Republican lawmakers have made countering China’s influence a priority, with Tiktok in the crosshairs.

“TikTok is a national security threat … It’s time to act,” Michael McCaul, the Republican chairman of the committee that sponsored the bill, said this week.

“Everyone who downloaded TikTok to their device gave CCP [Communist Party of China] a backdoor to all their personal data. It’s a spy balloon in her phone.”

There are real concerns that Beijing is using the app to track or spy on Americans, or even manipulate its algorithm to promote Chinese government narratives.

The company has denied all allegations but came under closer scrutiny when it admitted spying on journalists as part of an internal probe into leaks about the company.

ByteDance chief executive Shou Zi Chew said several employees “abused their powers to gain access to TikTok user data.”

Among TikTok’s most vocal critics is Christopher Wray, director of the FBI, who said the app could pose an unprecedented threat to US national security.

“We have national security concerns, at least on the part of the FBI, regarding TikTok,” Mr. Wray told members of the House of Representatives’ Homeland Security Committee during a hearing on global threats.

“They include the possibility that the Chinese government could use it to control data collection from millions of users or the recommendation algorithm that could be used to influence operations if they so choose.

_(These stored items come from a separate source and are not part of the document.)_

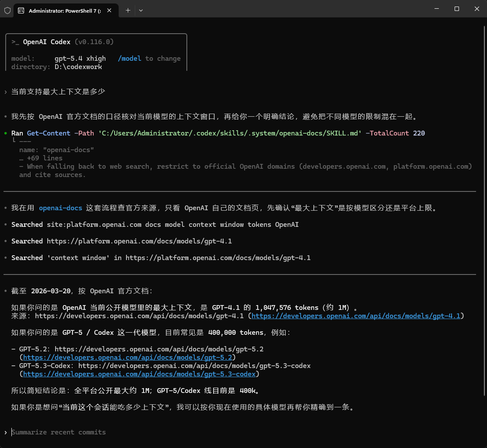
Task: Select the /model command shortcut text
Action: click(x=130, y=58)
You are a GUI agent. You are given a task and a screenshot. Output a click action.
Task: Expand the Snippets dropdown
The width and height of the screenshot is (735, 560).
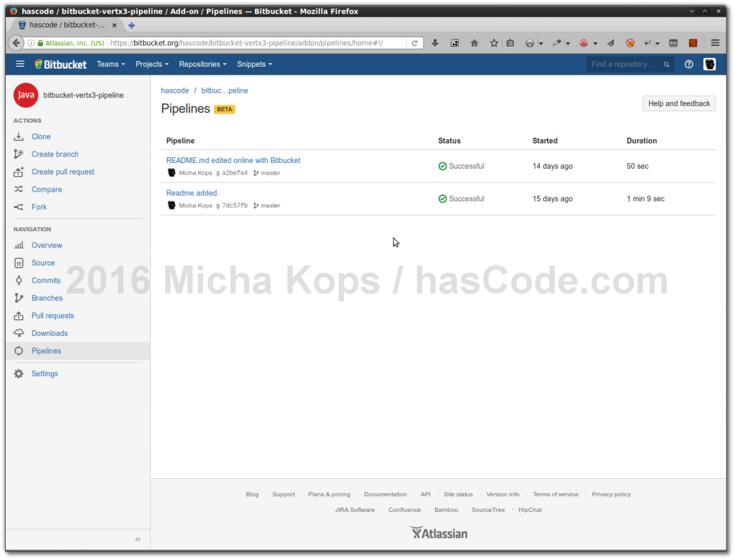254,65
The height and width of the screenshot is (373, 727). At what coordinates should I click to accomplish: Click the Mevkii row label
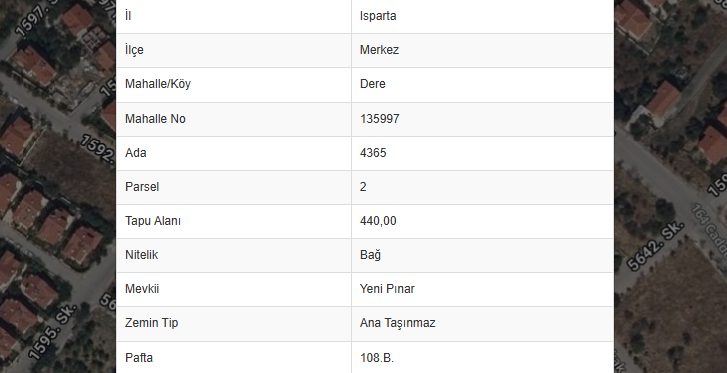(142, 289)

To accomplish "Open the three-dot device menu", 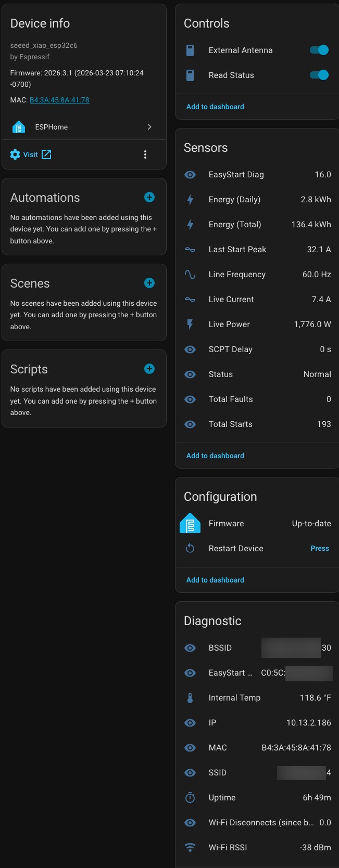I will click(145, 154).
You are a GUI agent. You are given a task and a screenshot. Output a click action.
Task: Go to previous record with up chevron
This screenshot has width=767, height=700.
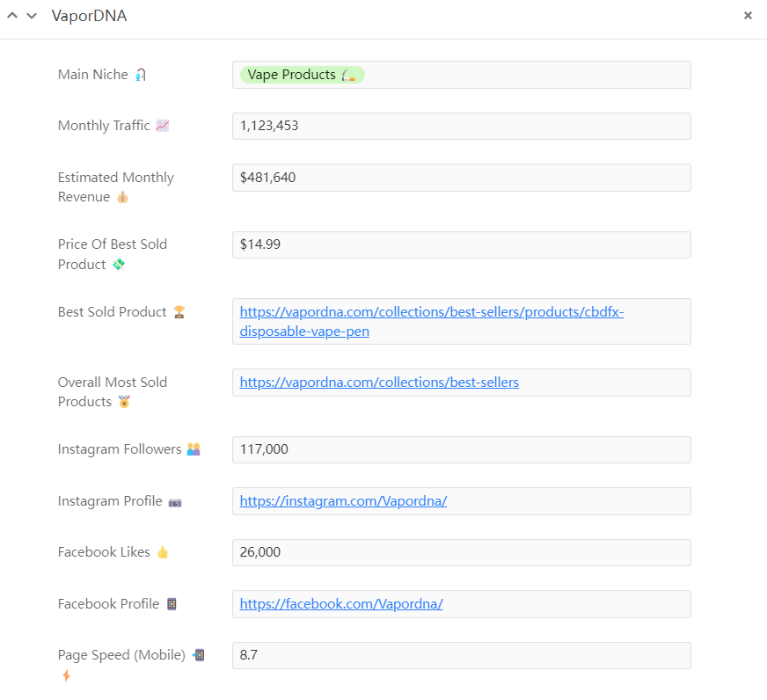pos(12,16)
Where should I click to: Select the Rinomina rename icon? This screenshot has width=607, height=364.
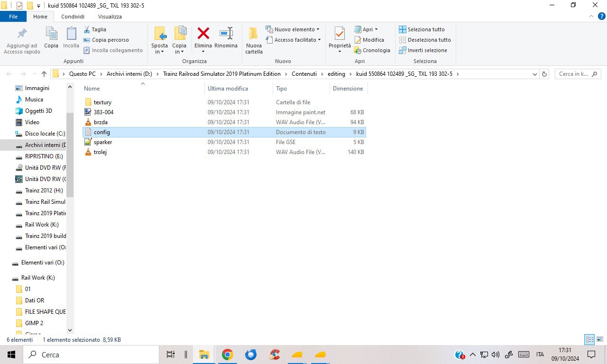(x=226, y=34)
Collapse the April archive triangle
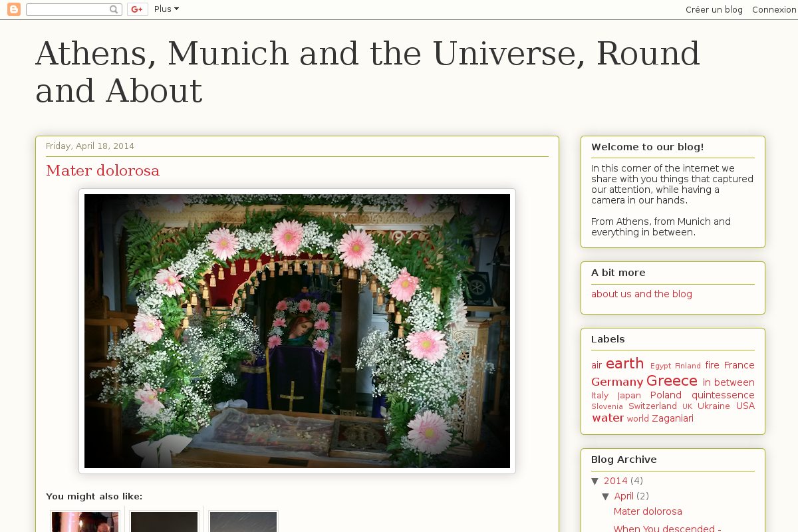This screenshot has width=798, height=532. tap(606, 496)
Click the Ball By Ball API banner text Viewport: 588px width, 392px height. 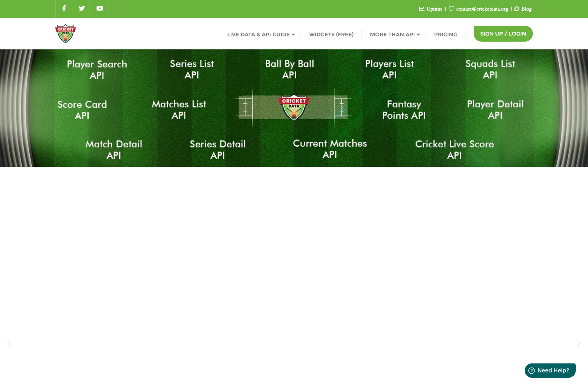tap(290, 69)
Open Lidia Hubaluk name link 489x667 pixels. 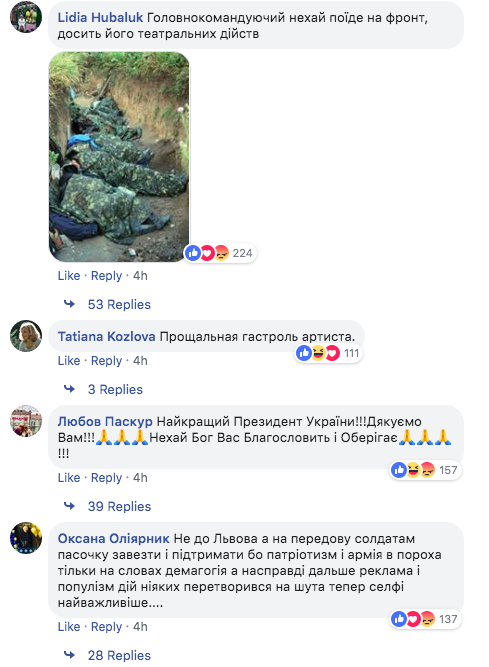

Or to control software on millions of devices, which there is an opportunity to potentially technically compromise personal devices.”

Suspicions about Beijing’s intentions have continued to mount since a Chinese spy balloon was allowed to hover over US and Canadian airspace for eight days before it was shot down off the coast of South Carolina.

Since then, Taiwan, Canada and the European Parliament have followed the US in banning the app on official devices.

The UK, which has nearly 20 million users, hasn’t asked MPs to delete it.

In the US, the message is clear: “Having TikTok on our phones is like having 80 million Chinese spy balloons flying over America,” tweeted California Republican Representative Darrell Issa, who is calling for a nationwide ban on TikTok to “put America ahead.” Chinese to protect surveillance.”

He is one of many who are also calling for a change in the US relationship with China.

“The essential work of rebalancing our relationship with an increasingly hostile China is made even more difficult by the extensive influence, surveillance and even espionage that the CCP has successfully employed in this country,” Mr. Issa told Fox News Digital.

“Our universities, the tech sector, the industrial base and even the media must now accept the long-term perspective and the clear reality that China is a hostile entity and it is in our national interest to reshape our relationship.”

This broader distrust can be felt elsewhere as well.

Foreign ownership of farmland and other real estate, particularly by Chinese citizens or corporations, is becoming a serious national issue as Florida, Arkansas, South Dakota and eight other states are considering legislation to restrict it.

Chinese investments accounted for 6 percent of foreign home purchases in the United States in the 12 months ended March 2022, according to the National Association of Realtors.

Texas Gov. Gregg Abbott said he will sign a bill banning Chinese citizens from buying real estate on national security grounds.